• **TO DO**:
Copy exactly the lines of the data below that run from the line holding "Task: Click the Backup Key step label" through the line holding "You are a computer-use agent. 387x1568", both ends included.

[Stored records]
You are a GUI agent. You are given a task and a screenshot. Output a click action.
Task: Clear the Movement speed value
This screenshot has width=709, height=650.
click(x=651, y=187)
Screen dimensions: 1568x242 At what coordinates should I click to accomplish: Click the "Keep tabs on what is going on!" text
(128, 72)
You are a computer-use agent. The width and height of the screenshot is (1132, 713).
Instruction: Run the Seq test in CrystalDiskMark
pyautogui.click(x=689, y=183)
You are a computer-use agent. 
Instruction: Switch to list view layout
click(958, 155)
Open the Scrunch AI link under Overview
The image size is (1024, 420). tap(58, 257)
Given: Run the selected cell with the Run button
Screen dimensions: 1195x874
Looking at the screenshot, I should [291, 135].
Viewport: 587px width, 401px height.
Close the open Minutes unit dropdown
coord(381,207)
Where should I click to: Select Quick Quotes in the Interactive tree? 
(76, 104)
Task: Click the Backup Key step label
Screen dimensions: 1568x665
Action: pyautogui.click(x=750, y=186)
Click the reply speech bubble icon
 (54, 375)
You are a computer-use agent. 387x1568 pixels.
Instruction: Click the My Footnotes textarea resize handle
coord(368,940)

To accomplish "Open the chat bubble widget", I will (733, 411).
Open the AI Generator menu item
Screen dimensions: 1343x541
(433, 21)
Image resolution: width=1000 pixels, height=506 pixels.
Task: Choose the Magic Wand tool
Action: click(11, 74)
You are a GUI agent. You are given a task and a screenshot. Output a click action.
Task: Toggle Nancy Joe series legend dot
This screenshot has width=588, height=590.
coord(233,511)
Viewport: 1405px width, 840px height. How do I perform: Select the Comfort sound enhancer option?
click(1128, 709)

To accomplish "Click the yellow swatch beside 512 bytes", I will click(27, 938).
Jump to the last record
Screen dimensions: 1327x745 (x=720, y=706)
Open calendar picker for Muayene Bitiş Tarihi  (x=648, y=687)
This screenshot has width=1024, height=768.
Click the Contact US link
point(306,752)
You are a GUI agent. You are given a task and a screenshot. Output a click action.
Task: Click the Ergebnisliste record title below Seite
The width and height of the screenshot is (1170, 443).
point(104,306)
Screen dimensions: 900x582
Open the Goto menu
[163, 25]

• **RESPONSE TO THE TASK**:
Task: Click the Backup Key step label
Screen dimensions: 1568x665
Action: pyautogui.click(x=750, y=186)
Click the reply speech bubble icon
 (54, 375)
You are a computer-use agent. 387x1568 pixels.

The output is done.